Friday, October 22, 2010

Q&A: Star Schema and Referential Integrity

Two questions came in this week regarding referential integrity:
Q: Regarding foreign keys (fact to dimension) do you think it is necessary to implement foreign key constraints in a data warehouse?

Q: What are the pros and cons of having referential integrity. Why have key constraints? I mean it looks like they add maintenance burden.

If you are following the best practices of star schema design, which include the use of surrogate keys, it is not necessary to enforce referential integrity at the DBMS.

Instead, the ETL process will be responsible for maintaining the integrity of relationships between rows of the tables.

Referential integrity is still a top priority.  But responsibility has been moved to the ETL process.

ETL Must Maintain RI

In fact, for a star schema, the ETL process must maintain referential integrity (RI).  There is no way around this, because the ETL process is the source of all key values that will be inserted into the star.

The ETL process must assign surrogate key values in the dimension tables, and transform natural key values to surrogate key values when loading facts.  Any data that would violate referential integrity must be be caught by these processes.  If not, the ETL process is not dong its job.

Turning Off DBMS Enforcement

If surrogate keys are being properly managed by the ETL process, referential integrity checks at the DBMS level become redundant.  In fact, they may even slow the load down.  For this reason, many database administrators turn off referential integrity constraints while the load process is running.

This is possible for a star schema because a single known process updates the data on a predictable schedule.  Contrast that to an OLTP system, where a variety of application modules may alter data on an unpredictable/chaotic schedule. In such an environment, DBMS-level enforcement makes the most sense.

Turning it On Anyway

This does not necessarily mean you should keep referential integrity turned off.  Some ETL developers like to have it turned back on after the load is executed, as a sort of safety net, to catch any errors.  Also, a database administrator may want to turn it on because other features of the DBMS require it.

No Surrogate Keys?

If your design does not include surrogate keys, you will probably want to have the DBMS enforce referential integrity, since your ETL process is not really managing it.

But in this case, referential integrity may be the least of your problems. You are beholden to the operational system's decisions regarding change history, and you may need to use multi-part compound keys.  See last year's posts Do I really need surrogate keys?  and More On Surrogate Keys for more on why you should be using them.

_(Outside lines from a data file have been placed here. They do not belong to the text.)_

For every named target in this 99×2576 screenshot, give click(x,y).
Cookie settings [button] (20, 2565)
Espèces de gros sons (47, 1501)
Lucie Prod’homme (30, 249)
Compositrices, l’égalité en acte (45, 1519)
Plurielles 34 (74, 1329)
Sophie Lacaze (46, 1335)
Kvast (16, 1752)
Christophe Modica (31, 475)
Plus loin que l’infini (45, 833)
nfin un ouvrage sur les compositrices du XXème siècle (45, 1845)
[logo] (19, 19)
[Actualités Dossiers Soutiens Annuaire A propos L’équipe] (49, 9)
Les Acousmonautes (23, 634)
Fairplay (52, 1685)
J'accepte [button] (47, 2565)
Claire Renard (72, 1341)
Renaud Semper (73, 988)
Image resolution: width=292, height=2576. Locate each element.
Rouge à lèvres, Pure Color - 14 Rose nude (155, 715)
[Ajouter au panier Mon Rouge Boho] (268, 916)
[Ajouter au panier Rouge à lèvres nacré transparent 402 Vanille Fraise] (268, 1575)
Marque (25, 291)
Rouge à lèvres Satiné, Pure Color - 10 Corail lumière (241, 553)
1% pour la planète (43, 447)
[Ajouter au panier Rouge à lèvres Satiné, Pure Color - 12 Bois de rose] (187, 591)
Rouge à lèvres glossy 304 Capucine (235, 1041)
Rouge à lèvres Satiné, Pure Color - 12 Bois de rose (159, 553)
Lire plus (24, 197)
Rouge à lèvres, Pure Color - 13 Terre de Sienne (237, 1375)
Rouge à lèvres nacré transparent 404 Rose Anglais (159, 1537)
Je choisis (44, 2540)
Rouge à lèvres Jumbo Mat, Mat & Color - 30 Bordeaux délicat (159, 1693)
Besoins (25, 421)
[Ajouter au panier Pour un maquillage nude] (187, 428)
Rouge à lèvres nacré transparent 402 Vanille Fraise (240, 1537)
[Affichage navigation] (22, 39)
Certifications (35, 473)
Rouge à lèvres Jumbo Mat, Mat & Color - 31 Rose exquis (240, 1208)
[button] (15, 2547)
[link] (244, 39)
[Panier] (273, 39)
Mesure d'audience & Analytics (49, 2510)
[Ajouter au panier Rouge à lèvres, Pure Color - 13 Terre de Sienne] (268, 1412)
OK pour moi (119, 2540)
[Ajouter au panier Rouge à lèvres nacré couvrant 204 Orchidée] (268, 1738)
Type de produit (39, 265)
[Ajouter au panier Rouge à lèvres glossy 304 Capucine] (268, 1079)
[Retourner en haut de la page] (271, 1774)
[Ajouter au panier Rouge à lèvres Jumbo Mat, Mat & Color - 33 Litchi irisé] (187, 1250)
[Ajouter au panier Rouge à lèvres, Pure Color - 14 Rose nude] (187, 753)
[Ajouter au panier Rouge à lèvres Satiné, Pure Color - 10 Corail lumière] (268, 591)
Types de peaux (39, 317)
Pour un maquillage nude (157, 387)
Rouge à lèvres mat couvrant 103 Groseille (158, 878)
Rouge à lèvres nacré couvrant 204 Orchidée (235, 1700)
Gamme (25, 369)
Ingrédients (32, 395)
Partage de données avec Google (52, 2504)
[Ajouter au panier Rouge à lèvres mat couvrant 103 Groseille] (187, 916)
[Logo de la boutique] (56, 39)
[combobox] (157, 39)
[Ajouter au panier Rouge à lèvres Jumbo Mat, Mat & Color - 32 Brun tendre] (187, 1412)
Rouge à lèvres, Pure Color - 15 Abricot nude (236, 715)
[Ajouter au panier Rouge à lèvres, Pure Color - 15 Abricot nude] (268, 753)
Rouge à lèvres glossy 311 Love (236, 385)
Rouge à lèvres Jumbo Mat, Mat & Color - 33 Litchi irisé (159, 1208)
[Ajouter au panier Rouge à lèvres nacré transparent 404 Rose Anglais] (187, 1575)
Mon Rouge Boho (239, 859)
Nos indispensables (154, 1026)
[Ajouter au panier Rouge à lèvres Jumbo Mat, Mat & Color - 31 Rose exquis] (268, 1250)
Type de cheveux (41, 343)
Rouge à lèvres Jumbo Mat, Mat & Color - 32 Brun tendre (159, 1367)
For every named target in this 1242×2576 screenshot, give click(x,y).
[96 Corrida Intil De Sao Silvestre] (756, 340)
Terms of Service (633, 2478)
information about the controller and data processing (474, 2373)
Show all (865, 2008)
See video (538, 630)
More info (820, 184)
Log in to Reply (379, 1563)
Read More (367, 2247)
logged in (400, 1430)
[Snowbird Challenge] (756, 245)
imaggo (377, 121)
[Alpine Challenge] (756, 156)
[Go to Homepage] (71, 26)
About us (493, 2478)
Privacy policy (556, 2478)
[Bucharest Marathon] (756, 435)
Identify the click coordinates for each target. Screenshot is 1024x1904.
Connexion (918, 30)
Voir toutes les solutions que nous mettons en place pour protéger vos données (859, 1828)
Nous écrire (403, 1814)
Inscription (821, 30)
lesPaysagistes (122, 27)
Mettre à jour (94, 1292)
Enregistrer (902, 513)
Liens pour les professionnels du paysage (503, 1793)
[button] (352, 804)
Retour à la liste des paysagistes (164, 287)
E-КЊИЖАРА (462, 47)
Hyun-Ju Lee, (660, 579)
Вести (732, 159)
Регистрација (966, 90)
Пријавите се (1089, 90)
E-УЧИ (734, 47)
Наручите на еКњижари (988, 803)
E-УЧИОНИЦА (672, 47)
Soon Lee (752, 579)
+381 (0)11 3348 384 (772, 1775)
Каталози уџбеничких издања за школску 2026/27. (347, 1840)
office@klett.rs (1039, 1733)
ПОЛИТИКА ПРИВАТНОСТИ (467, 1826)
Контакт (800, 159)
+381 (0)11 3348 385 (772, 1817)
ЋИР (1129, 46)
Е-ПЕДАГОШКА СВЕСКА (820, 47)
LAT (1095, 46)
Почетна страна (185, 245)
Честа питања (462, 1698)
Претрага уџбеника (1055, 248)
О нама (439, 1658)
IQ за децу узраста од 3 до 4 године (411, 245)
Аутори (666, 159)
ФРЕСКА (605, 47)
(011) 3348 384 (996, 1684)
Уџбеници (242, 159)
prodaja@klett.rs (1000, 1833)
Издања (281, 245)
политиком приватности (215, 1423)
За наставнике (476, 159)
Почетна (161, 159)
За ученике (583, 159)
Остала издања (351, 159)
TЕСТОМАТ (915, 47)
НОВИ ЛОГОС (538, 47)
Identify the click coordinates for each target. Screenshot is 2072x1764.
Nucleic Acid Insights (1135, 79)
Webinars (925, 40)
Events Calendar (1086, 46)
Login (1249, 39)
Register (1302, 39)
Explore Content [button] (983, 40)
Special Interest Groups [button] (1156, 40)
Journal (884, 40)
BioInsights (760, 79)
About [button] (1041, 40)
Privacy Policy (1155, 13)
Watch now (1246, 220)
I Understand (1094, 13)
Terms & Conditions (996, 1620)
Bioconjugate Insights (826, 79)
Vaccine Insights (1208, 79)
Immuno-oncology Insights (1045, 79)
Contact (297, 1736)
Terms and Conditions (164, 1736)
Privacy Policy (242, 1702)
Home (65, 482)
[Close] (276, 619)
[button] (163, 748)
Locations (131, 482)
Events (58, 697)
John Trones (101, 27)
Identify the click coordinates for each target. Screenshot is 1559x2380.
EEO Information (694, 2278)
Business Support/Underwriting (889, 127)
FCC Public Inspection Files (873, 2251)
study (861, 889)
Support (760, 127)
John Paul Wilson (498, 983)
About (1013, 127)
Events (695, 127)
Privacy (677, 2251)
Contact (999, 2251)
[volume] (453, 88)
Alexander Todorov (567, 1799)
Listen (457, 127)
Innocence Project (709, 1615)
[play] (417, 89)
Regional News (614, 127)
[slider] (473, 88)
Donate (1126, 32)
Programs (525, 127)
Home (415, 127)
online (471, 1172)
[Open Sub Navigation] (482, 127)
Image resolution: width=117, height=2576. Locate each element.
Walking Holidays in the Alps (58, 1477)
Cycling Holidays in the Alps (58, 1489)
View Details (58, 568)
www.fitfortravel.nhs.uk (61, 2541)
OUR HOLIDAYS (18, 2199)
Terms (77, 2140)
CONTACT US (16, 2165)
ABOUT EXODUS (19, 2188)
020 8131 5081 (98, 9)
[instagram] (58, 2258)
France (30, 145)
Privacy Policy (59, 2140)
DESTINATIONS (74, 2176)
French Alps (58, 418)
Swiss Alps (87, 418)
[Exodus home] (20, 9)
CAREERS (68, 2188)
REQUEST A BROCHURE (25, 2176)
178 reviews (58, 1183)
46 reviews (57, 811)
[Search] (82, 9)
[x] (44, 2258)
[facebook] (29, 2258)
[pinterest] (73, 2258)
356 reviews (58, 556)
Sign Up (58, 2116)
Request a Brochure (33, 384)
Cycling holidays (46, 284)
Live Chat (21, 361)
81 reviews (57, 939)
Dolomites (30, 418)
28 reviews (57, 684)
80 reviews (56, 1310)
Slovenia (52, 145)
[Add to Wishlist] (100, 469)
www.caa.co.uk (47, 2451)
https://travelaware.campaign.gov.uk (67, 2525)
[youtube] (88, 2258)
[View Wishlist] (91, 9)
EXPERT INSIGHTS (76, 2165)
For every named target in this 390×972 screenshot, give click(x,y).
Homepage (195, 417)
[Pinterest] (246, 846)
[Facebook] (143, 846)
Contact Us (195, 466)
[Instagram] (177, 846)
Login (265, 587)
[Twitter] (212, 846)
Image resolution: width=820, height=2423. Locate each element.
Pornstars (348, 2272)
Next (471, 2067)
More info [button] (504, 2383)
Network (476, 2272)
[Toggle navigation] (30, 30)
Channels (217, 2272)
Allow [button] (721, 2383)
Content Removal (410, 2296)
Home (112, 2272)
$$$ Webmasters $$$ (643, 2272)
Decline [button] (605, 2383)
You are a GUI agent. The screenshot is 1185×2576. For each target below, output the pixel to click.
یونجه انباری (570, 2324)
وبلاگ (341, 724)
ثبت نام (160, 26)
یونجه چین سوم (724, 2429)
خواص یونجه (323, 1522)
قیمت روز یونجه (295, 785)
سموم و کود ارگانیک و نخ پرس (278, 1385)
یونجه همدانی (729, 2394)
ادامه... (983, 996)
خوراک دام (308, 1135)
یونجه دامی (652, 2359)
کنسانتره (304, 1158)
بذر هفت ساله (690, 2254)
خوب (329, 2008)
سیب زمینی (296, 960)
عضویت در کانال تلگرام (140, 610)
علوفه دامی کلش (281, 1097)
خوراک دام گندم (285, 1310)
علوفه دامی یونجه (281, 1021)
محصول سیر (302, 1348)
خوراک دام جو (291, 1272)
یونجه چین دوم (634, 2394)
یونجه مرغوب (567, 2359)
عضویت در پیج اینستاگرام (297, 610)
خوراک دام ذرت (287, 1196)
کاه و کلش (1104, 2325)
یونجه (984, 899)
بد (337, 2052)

Thanks for the questions, and keep them coming!


Friday, October 15, 2010

Q&A: Degenerate Dimensions, ETL and BI

A question from a reader about including dimensions in the fact table:

Q:  Question concerning an argument I am having with a colleague. We have a  transaction fact table that will have an attribute called "Reason Overpaid". This attribute can only contain one of 10 values. Is it better to create an "Reason Overpaid" dimension and put a FK in the fact table referencing to the dimension, or just have the "Reason Overpaid" description in the fact table.
A:  This is one argument I will not be able to settle.  Either approach is fine.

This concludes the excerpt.